Creating a match analysis - Cloud

Talend Cloud API Services Platform Studio User Guide

author
Talend Documentation Team
EnrichVersion
Cloud
EnrichProdName
Talend Cloud
task
Design and Development
EnrichPlatform
Talend Management Console
Talend Studio
The match analysis enables you to compare a set of columns in databases or in delimited files and create groups of similar records using blocking and matching keys and/or survivorship rules.

About this task

This analysis enables you to create match rules and test them on data to assess the number of duplicates before using the match rules in the tMatchGroup component, for example. Currently, you can test match rules only on columns in the same table.

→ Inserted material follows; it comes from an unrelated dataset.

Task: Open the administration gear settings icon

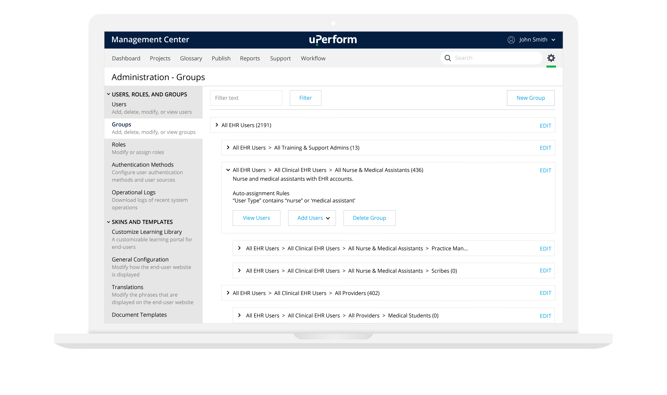Action: (x=551, y=58)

Prerequisite(s): You have selected the Profiling perspective of the studio. At least one database or file connection is defined under the Metadata node. For further information, see Connecting to a database.

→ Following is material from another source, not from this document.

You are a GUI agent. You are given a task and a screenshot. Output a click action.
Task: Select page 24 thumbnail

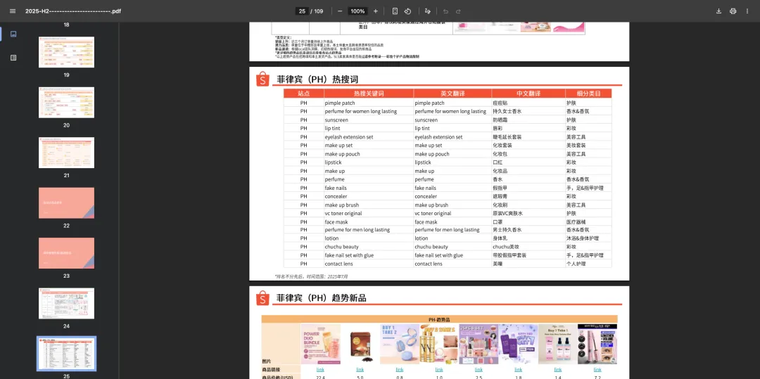[66, 303]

The sequence of setting up a match analysis involves the following steps:

Procedure

  1. Creating the connection to a data source from inside the editor if no connection has been defined under the Metadata folder in the Studio tree view.
    For further information, see Configuring the match analysis.
  2. Defining the table or the group of columns you want to search for similar records using match processes.
  3. Defining blocking keys to reduce the number of pairs that need to be compared.
    For further information, see Defining a match rule.
  4. Defining match keys, the match methods according to which similar records are grouped together. For further information, see Defining a match rule.
  5. Exporting the match rules from the match analysis editor and centralize them in the studio repository.
    For further information, see Importing or exporting match rules.